PCS says postponed Home Office and former UKBA action will take place in a fortnight
Tens of thousands of PCS members have taken part in strike action at HM Revenue and Customs.
(Pictured: Pickets outside HMRC office, East Kilbride this morning)
The half-day action is designed to disrupt the start of the new tax year and the introduction of PAYE real-time information and follows Friday’s successful action by members at other government departments.
It is part of a three-month campaign over cuts to pay, pensions and conditions, which started with a national strike on budget day on 20 March.
John Davidson – a member of the union’s HMRC group executive, who joined pickets this morning in East Kilbride – told UnionNews: “The mood on the pickets is still very positive.

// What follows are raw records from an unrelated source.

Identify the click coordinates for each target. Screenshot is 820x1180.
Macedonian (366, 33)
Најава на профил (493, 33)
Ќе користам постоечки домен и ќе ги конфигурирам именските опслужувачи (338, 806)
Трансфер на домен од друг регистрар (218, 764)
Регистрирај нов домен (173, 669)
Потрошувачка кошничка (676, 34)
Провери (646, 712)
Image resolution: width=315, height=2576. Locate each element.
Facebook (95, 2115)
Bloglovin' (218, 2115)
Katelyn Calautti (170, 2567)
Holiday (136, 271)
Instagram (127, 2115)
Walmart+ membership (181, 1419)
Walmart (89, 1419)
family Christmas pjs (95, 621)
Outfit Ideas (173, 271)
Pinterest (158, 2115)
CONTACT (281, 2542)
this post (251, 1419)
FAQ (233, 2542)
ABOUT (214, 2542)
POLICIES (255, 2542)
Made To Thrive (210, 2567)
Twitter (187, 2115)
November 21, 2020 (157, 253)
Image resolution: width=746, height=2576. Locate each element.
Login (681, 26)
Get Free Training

“We’ve not been able to do workplace leafleting in the same way as before, but lots of folk turned back from the picket and people were asking for a full day’s action next time instead of just the half-day like this.”
There have been hundreds of picket lines at workplaces around the UK – including call centres, processing offices and the face-to-face enquiry centres the government plans to close.

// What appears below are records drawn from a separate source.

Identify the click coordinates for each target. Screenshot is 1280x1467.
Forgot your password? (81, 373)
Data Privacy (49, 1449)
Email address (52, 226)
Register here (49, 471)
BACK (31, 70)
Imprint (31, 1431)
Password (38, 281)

A 24-hour strike in the Home Office and former UK Border Agency, planned for today but postponed after a legal challenge, will now be escalated to a week-long series of walkouts across various parts of the department in a fortnight’s time.
Officials and senior reps are thought to be preparing for a second round of national action in early June. PCS and other unions are also discussing plans for coordinated strike action against Coalition government policies on 26 June.
PCS general secretary Mark Serwotka said: “These strikes are part of an ongoing campaign of industrial action and protests to cause disruption for the government at key times and put pressure on ministers who are refusing to even talk to us.
“Civil and public servants are working harder than ever to provide the services we all rely on but, instead of rewarding them, the government is imposing cuts to their pay, raiding their pensions and trying to rip up their basic working conditions.”